**EXERCISE**
Write out the stretch of the listing from the line containing "Viewport: 1568px width, 399px" through the line containing "[x=120, y=36]", swapping "Instruction" for "Step" and leaving everything else the same. Give only those lines.

**STORED DATA**
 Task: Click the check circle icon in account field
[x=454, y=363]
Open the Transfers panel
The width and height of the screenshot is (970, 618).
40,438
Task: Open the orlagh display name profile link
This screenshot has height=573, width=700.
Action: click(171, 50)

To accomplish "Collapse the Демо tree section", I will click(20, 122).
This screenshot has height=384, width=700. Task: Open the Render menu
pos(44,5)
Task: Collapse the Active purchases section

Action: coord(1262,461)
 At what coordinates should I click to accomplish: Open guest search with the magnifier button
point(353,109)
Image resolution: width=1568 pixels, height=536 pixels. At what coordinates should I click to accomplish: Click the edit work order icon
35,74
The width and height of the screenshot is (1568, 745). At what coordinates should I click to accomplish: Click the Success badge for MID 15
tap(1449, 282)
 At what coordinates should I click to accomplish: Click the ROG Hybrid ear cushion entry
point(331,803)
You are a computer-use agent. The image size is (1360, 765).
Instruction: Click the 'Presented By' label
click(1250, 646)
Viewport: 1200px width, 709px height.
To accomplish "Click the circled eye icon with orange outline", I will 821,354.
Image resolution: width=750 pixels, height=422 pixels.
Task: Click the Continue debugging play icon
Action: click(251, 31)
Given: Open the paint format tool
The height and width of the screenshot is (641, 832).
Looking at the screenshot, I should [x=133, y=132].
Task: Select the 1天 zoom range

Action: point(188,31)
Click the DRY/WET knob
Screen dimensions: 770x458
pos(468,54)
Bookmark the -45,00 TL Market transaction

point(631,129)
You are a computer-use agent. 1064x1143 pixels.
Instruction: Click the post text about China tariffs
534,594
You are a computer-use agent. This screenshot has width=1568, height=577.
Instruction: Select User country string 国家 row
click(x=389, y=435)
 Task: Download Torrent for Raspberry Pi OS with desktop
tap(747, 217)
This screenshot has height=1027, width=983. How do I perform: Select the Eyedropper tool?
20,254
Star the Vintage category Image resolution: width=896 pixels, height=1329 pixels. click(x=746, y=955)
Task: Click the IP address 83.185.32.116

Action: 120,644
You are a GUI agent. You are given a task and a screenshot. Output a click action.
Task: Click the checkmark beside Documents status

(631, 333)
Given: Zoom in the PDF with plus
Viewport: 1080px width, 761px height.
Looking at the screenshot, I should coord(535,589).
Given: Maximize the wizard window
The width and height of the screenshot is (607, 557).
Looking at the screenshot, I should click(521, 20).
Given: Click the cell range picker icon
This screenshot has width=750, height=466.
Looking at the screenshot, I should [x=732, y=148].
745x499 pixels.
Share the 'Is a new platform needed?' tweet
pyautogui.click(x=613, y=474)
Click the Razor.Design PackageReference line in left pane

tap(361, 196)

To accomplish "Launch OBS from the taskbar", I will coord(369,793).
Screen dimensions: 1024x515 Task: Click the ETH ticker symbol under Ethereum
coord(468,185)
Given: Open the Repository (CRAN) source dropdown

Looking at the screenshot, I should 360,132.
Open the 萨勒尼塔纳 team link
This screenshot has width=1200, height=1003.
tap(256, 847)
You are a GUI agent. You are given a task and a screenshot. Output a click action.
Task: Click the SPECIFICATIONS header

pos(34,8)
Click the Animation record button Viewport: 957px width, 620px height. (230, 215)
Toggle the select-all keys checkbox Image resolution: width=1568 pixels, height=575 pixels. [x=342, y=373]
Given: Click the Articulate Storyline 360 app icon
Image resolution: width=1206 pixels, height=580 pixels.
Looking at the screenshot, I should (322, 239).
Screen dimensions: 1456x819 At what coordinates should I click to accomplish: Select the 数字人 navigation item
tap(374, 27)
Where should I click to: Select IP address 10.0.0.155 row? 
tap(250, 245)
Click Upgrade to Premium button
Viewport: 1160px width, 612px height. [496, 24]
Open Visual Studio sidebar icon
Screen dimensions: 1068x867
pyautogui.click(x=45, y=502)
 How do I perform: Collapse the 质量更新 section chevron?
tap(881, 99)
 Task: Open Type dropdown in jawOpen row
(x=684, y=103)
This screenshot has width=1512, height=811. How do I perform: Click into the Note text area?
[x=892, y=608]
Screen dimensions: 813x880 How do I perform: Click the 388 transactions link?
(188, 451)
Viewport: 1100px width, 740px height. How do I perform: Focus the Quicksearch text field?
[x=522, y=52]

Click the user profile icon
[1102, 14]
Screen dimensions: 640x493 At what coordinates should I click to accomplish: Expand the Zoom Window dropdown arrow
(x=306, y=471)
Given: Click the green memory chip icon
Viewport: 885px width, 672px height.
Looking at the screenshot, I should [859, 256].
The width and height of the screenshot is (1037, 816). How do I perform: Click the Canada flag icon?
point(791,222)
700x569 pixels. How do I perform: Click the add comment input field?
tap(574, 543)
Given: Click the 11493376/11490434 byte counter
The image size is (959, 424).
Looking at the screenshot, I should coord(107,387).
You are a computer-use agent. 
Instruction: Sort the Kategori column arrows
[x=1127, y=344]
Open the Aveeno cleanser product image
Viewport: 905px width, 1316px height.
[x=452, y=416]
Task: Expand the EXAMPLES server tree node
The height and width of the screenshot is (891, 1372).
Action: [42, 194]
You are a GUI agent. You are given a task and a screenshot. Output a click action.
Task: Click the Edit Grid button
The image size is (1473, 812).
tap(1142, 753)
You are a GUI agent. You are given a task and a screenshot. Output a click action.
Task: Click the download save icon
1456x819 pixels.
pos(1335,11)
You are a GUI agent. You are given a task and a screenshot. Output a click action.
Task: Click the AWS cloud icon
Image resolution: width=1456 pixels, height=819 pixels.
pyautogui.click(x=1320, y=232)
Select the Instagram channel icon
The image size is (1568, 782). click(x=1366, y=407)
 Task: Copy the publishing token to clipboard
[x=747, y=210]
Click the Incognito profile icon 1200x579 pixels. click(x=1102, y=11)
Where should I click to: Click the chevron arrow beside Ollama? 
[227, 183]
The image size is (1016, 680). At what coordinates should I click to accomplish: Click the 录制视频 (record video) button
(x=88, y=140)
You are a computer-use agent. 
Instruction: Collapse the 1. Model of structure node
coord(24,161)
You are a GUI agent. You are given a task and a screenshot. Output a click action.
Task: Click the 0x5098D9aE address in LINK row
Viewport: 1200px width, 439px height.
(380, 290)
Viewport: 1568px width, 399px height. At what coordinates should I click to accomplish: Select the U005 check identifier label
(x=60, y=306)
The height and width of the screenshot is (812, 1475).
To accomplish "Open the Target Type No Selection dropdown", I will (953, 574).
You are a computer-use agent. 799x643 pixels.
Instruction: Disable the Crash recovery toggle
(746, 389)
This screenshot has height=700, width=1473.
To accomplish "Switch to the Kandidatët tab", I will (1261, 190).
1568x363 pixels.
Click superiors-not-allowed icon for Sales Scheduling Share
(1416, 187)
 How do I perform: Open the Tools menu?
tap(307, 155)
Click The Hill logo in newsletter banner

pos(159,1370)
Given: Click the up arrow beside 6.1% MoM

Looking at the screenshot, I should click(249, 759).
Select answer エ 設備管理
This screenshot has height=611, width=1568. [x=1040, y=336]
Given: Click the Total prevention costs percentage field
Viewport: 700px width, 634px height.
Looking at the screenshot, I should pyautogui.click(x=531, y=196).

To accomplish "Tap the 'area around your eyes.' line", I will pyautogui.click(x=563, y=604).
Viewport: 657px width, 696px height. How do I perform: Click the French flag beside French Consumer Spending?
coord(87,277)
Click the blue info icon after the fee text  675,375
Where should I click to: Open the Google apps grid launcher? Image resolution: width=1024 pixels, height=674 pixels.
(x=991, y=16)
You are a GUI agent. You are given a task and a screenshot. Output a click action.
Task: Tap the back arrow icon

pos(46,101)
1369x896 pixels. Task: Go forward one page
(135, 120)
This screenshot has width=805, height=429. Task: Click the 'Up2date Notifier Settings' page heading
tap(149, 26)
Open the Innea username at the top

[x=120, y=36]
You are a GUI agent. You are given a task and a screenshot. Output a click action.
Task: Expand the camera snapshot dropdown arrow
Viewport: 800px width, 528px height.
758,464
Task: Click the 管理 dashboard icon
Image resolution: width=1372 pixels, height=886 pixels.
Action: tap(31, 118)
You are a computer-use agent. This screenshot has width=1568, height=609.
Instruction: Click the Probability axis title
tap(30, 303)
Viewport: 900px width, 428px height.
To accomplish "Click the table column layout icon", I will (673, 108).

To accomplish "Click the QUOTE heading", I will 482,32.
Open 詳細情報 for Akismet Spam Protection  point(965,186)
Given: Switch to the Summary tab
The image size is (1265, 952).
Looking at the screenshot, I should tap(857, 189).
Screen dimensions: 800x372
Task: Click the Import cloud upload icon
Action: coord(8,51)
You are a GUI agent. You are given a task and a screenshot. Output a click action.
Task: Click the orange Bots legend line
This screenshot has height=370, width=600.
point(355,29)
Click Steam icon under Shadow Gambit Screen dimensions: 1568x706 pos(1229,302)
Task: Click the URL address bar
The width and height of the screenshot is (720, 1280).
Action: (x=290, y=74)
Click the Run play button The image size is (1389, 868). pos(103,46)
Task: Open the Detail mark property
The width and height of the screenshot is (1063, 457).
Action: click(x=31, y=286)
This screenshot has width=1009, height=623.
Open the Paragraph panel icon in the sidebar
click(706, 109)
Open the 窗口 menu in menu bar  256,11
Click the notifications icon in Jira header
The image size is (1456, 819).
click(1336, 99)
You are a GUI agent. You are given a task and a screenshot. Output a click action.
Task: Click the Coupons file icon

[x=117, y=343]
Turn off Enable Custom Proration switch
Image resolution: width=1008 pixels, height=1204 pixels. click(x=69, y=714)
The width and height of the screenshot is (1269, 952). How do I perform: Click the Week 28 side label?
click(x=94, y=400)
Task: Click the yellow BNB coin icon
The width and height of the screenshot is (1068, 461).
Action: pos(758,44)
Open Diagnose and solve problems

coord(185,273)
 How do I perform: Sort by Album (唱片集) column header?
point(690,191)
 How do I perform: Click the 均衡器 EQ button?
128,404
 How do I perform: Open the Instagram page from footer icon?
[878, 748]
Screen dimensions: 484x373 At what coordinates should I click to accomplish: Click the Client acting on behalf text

**WRITTEN REPLY**
Viewport: 1568px width, 399px height. At what coordinates should I click to accomplish: Select the U005 check identifier label
(x=60, y=306)
The height and width of the screenshot is (812, 1475).
To accomplish "Open the Target Type No Selection dropdown", I will (953, 574).
You are a computer-use agent. 799x643 pixels.
Step: Disable the Crash recovery toggle
(746, 389)
This screenshot has height=700, width=1473.
To accomplish "Switch to the Kandidatët tab", I will (1261, 190).
1568x363 pixels.
Click superiors-not-allowed icon for Sales Scheduling Share
(1416, 187)
 How do I perform: Open the Tools menu?
tap(307, 155)
Click The Hill logo in newsletter banner

pos(159,1370)
Given: Click the up arrow beside 6.1% MoM

Looking at the screenshot, I should click(249, 759).
Select answer エ 設備管理
This screenshot has height=611, width=1568. [x=1040, y=336]
Given: Click the Total prevention costs percentage field
Viewport: 700px width, 634px height.
Looking at the screenshot, I should pyautogui.click(x=531, y=196).

To accomplish "Tap the 'area around your eyes.' line", I will pyautogui.click(x=563, y=604).
Viewport: 657px width, 696px height. How do I perform: Click the French flag beside French Consumer Spending?
coord(87,277)
Click the blue info icon after the fee text  675,375
Where should I click to: Open the Google apps grid launcher? Image resolution: width=1024 pixels, height=674 pixels.
(x=991, y=16)
You are a GUI agent. You are given a task and a screenshot. Output a click action.
Task: Tap the back arrow icon

pos(46,101)
1369x896 pixels. Task: Go forward one page
(135, 120)
This screenshot has width=805, height=429. Task: Click the 'Up2date Notifier Settings' page heading
tap(149, 26)
Open the Innea username at the top

[x=120, y=36]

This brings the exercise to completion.